Join us in KTH 732 on March 24th, 2026, part of the Labour Studies Speaker Series
Research on gig work has often treated workers’ experiences and platform control as analytically distinct and largely one-directional processes. Lee’s study shifts the analytical lens to the reciprocal interplay between heterogeneous workers and platforms in shaping how work is organised and governed.
Drawing on ten months of ethnographic fieldwork in Seoul, South Korea, it examines how Baemin-the country’s largest food-delivery platform-mobilises worker heterogeneity as a mechanism of control.
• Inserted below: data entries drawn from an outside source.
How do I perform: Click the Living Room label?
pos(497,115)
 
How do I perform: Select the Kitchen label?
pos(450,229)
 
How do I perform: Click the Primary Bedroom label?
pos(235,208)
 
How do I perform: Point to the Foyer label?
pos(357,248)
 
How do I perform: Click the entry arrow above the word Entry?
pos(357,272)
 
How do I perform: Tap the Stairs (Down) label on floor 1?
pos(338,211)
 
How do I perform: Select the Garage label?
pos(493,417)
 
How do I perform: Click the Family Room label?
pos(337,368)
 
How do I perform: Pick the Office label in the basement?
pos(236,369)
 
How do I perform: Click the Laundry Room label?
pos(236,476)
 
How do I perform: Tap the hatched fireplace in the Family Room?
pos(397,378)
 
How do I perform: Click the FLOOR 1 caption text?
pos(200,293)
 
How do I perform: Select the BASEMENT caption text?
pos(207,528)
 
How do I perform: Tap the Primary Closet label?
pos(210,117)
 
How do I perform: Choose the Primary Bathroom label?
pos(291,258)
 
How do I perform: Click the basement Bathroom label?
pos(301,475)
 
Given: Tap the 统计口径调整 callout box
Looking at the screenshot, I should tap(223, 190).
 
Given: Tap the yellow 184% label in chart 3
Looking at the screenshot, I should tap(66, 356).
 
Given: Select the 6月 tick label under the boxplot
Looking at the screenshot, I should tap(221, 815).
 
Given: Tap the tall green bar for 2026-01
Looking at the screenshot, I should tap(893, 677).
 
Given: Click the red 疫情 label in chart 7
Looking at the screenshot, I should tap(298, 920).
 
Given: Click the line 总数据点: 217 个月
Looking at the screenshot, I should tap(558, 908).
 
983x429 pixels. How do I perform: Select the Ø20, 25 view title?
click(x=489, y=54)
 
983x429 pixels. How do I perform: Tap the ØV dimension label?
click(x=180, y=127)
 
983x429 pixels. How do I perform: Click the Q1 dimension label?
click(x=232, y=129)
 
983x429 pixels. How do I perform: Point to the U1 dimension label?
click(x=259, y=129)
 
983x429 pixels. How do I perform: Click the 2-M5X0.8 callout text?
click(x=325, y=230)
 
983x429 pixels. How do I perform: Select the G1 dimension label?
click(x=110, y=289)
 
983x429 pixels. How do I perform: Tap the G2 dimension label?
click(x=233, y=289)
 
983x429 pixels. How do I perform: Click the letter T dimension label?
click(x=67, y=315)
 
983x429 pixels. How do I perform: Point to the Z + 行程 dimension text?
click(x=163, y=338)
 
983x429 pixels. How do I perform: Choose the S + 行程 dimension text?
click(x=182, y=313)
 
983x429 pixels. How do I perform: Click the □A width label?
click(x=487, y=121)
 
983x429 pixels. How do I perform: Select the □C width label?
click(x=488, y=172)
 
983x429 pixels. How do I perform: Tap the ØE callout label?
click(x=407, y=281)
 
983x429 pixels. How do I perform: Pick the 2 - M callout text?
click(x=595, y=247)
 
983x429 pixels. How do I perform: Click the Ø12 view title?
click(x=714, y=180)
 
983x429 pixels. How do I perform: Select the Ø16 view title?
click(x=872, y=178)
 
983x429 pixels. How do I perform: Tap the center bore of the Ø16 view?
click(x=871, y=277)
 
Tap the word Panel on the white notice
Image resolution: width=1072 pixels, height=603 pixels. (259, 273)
Extending feminist insights on invisible labour, the article analyses three interrelated dimensions-recognition, skills, and spacetime dynamics-to demonstrate how the platform renders some workers legible while obscuring others, reinforcing representations of gig labour as light, flexible, and detached from livelihood.
By comparing economically dependent, full-time couriers with occasional workers who participate primarily for leisure or supplementary income, Lee shows that control in the platform economy emerges through dynamic, relational interactions among workers, platform practices, and local social conditions.
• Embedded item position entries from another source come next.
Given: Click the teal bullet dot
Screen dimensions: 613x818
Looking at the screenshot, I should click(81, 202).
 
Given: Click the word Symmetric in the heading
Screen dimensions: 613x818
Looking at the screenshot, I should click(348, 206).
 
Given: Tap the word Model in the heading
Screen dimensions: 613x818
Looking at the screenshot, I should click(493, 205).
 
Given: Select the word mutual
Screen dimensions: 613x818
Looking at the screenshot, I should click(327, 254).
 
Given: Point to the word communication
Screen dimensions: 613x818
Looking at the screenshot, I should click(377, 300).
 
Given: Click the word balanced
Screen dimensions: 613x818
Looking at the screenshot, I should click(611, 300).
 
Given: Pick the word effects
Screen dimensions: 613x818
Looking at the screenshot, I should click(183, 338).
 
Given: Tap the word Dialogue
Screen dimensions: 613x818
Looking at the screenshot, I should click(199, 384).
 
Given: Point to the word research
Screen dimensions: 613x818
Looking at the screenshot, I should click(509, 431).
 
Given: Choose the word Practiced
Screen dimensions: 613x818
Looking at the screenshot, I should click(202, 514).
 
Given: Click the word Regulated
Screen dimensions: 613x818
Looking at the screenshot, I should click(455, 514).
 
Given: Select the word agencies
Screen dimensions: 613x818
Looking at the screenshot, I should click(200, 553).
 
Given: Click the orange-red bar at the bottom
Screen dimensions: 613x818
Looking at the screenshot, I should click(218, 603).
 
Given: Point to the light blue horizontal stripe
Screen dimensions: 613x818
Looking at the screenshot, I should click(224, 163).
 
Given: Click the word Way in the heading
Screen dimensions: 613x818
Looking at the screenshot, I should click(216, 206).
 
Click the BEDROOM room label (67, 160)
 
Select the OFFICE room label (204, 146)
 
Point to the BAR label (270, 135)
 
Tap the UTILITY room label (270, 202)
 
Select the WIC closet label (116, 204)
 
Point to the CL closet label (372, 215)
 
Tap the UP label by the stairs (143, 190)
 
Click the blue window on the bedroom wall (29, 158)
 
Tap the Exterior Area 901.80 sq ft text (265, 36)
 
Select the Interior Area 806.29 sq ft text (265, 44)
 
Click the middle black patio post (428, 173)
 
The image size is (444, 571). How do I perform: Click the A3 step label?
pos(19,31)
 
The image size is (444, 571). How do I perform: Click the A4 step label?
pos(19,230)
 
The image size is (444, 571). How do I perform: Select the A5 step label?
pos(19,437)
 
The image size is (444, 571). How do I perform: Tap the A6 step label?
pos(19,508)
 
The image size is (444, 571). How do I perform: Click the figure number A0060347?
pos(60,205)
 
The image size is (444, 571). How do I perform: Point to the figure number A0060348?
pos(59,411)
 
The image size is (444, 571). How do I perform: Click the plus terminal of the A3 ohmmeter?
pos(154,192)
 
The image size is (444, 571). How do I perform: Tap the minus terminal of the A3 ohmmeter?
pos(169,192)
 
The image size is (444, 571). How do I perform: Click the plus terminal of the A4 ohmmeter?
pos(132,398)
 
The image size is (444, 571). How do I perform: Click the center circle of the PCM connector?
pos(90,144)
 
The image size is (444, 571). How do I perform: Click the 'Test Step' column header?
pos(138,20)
Youngrong Lee (she/her) is a Postdoctoral Fellow in the DeGroote School of Business at McMaster University, and will be presenting her research. She received her PhD in Sociology from the University of Toronto. Her research focuses on work, gender, social inequalities, and labour movements. She examines how workers understand, negotiate, and resist the shifting conditions of contemporary labour markets. Trained as a global ethnographer and comparative sociologist, she analyses how global economic forces intersect with local organisational practices, workers’ intersectional identities, and forms of collective action.